The Active Model: The Effect of Stiffness on the Maximum Amplitude Displacement of the Basilar Membrane

The human cochlea is the part of the inner ear where acoustic signals are transformed into neural pulses and then signaled to the brain. The cochlear amplifier is essentially a positive feedback loop within the cochlea that amplifies the traveling wave, this mechanism based on the cochlea's microanatomy, as well as, outer hair cell force, to account for the cochlea's characteristic behavior.
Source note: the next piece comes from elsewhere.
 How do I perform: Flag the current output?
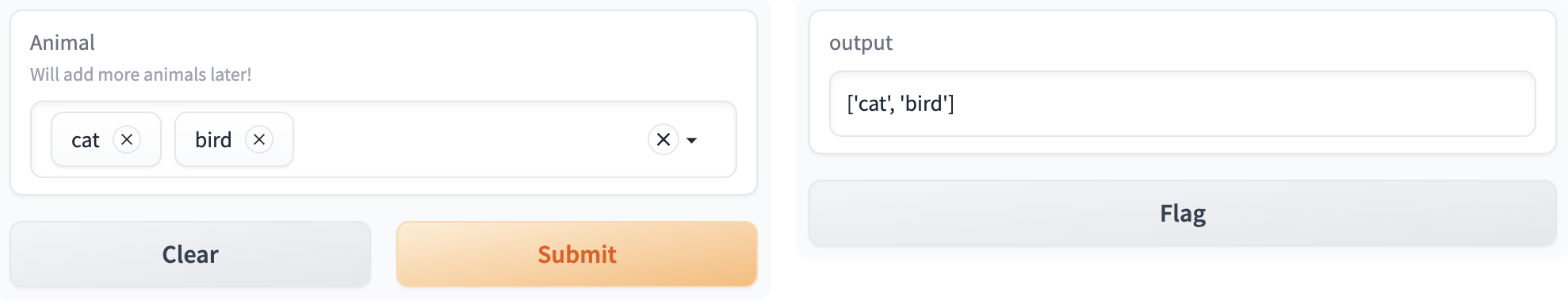point(1183,213)
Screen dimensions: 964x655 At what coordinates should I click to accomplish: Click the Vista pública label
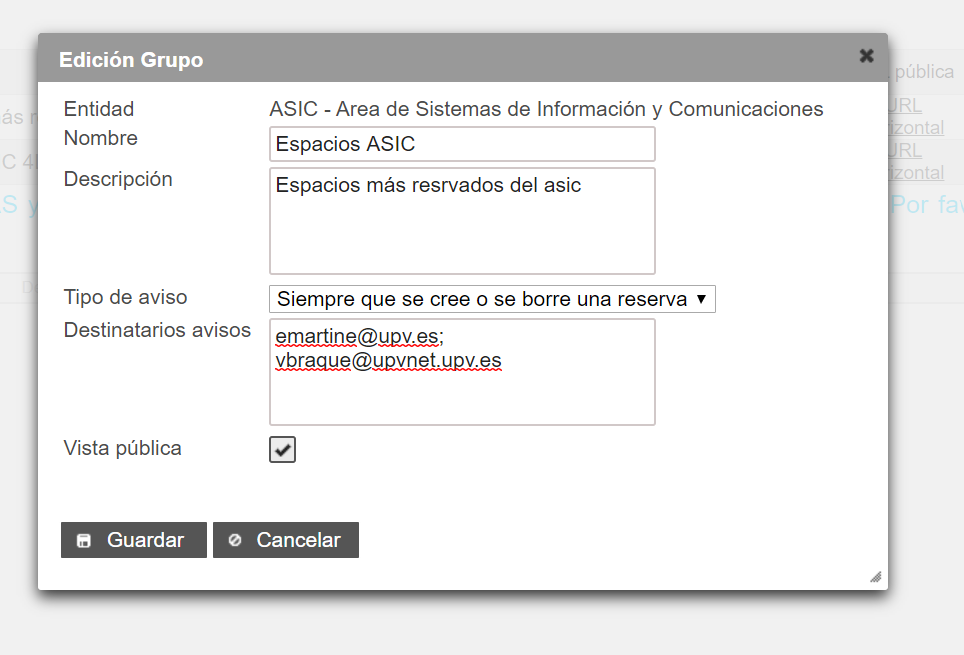tap(123, 448)
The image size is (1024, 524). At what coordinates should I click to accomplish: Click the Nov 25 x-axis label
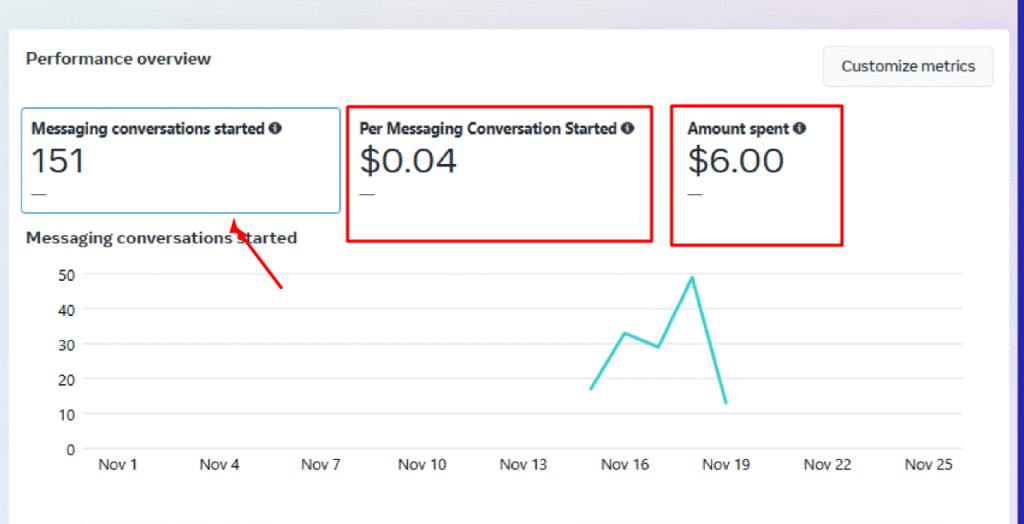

A proposed theory of the active cochlea that the feed-forward/feed-backward are two mechanisms for the outer hair cell force amplification where an expanding hair cell gives a forward push through the Deiters Cells and a backward pull on the Basilar membrane through the Phalangeal process.Many important questions of cochlea mechanics are mathematically complicated, however, they can be studied using numerical simulations. Genetic mutations of type IV collagen lead to a malfunction of Basilar Membrane, resulting in the hearing loss associated with Alport Syndrome, which is a disease that affects the cochlea due to the abnormal structure of the Basilar Membrane (it becomes stiffer). Therefore, a mathematical model of the BM was developed to investigate and show numerically the effect of the stiffness on its structure with the objective to study the ear dysfunction in the active cochlea.